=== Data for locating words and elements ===
** BEGIN **

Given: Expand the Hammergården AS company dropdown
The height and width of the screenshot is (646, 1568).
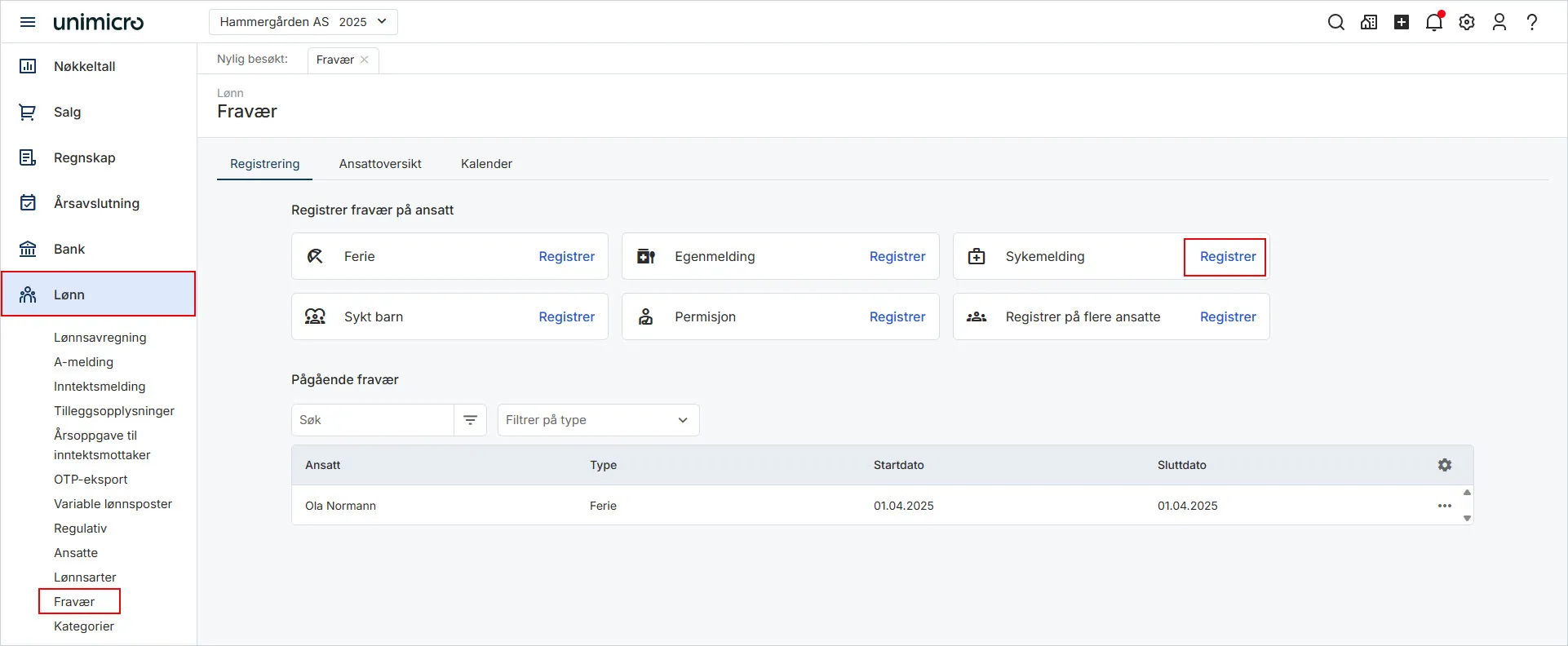Looking at the screenshot, I should (x=303, y=22).
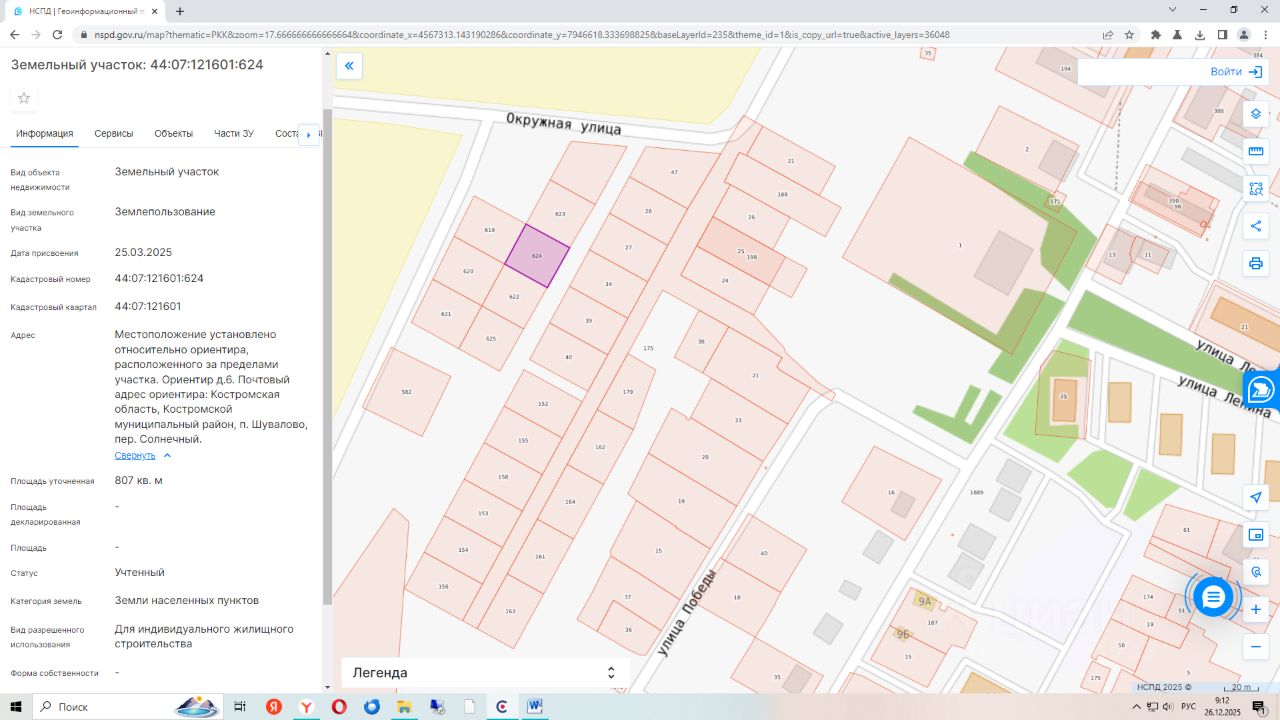Switch to the Сервисы tab
The image size is (1280, 720).
click(x=114, y=133)
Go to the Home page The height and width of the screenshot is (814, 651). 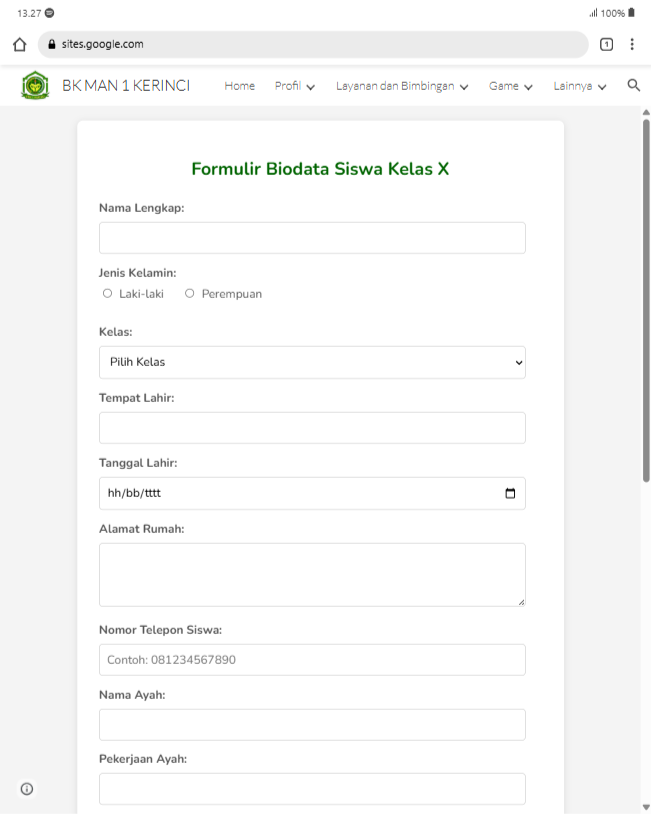click(240, 86)
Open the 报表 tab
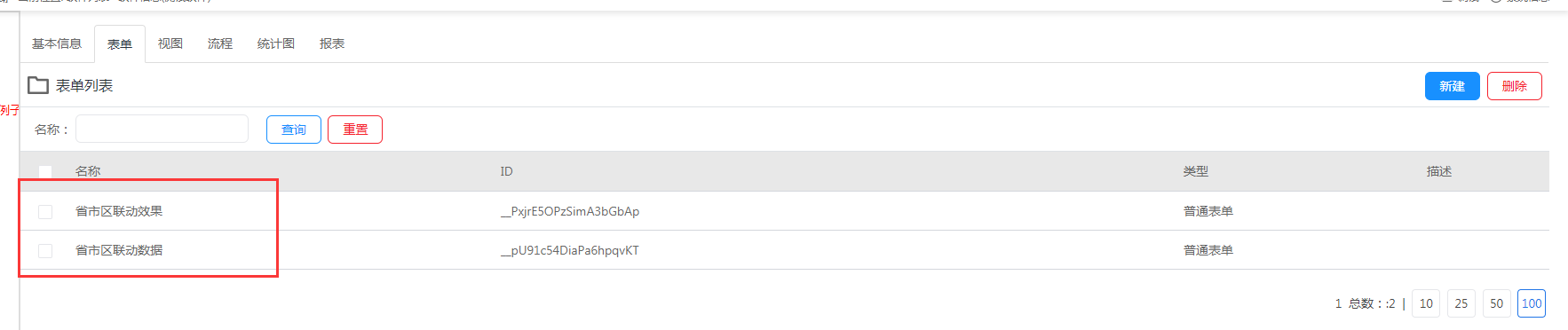 coord(332,43)
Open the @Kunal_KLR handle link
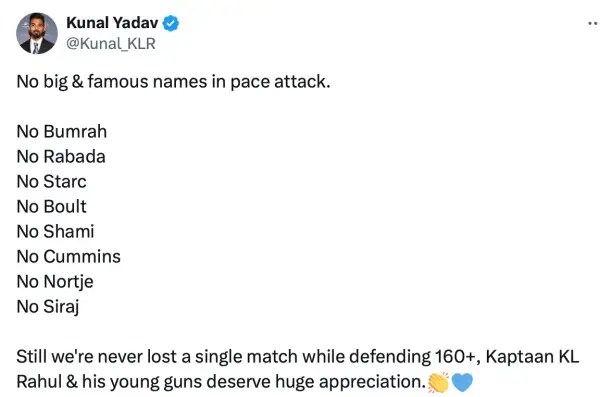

** END **

=== SHORT EXERCISE ===
Report every line of the listing that contains the word "Open". Letter case counts.

=== RIGHT ANSWER ===
Open the 报表 tab
Open the @Kunal_KLR handle link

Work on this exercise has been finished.